Why not extract the images from your legally owned PDFs yourself? If you have access to a *nix system you can easily do this with the
pdfimages utility through the CLI:
- First navigate to the folder where you want the images to be extracted to
- run the following command:
Code:
pdfimages -all path_to_source_pdf extract
- You will get an ungodly amount of images dumped in the folder you navigated to
- Use an image browser to get rid of the images you don't want or need, but keep the ones you want together with their mask image*
- Convert any non-png images to png format first**
- Make a subfolder named Masks, one named Images and one named Composites
- Move the images to the images sub folder and the associated masks to the masks subfolder
- Add a sequence number to the images in both the Masks and images subfolders, making sure that sequence numbers between masks and their associated images match (easiest to use a batch rename program for this)

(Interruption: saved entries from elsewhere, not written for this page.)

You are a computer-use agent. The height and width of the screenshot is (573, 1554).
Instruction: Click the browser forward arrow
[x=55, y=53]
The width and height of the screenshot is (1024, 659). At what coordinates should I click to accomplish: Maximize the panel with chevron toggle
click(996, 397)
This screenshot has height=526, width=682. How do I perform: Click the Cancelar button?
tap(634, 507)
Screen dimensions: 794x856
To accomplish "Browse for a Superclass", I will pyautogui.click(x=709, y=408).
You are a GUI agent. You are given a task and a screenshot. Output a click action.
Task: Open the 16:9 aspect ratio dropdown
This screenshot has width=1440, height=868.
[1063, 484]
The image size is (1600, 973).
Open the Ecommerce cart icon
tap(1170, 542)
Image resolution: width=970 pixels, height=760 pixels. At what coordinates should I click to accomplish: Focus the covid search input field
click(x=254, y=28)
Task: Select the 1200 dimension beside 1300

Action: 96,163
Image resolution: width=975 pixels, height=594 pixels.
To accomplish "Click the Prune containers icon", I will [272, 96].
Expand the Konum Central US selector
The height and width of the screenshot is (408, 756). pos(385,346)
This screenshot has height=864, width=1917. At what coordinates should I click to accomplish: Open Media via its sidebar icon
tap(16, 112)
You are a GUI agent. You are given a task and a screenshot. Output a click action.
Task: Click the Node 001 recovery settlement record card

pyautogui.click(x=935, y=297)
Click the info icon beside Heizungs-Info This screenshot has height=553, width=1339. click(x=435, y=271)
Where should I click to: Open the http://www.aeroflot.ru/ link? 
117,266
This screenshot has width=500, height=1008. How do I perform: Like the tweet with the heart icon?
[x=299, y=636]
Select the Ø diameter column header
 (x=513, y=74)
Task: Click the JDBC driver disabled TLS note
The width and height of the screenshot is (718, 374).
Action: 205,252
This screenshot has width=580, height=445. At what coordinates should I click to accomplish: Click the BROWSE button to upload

- Now navigate through the CLI into the Composites folder
- Run the following bash script:
Bash:
#!/bin/bash
Arr1=(/path/to/Images/*);
Arr2=(/path/to/Masks/*);
for i in "${!Arr1[@]}"; do magick ${Arr1[i]} ${Arr2[i]} -alpha off -compose copy-opacity -composite "alpha_"$i".png"; done
Once the script has ran you will now have nice composited PNGs with proper transparencies.
* You will notice that for almost each image there is an associated B/W 'sharp' mask and a B/W 'soft' mask. You only need to retain the first mask and you can just throw away all the soft masks.
** Some files will be extracted as seemingly colour-inverted JPGs. These you will need to 'colour-correct' first before conversion to png, using ImageMagick and the command
Code:
magick original.jpg -negate fixed.jpg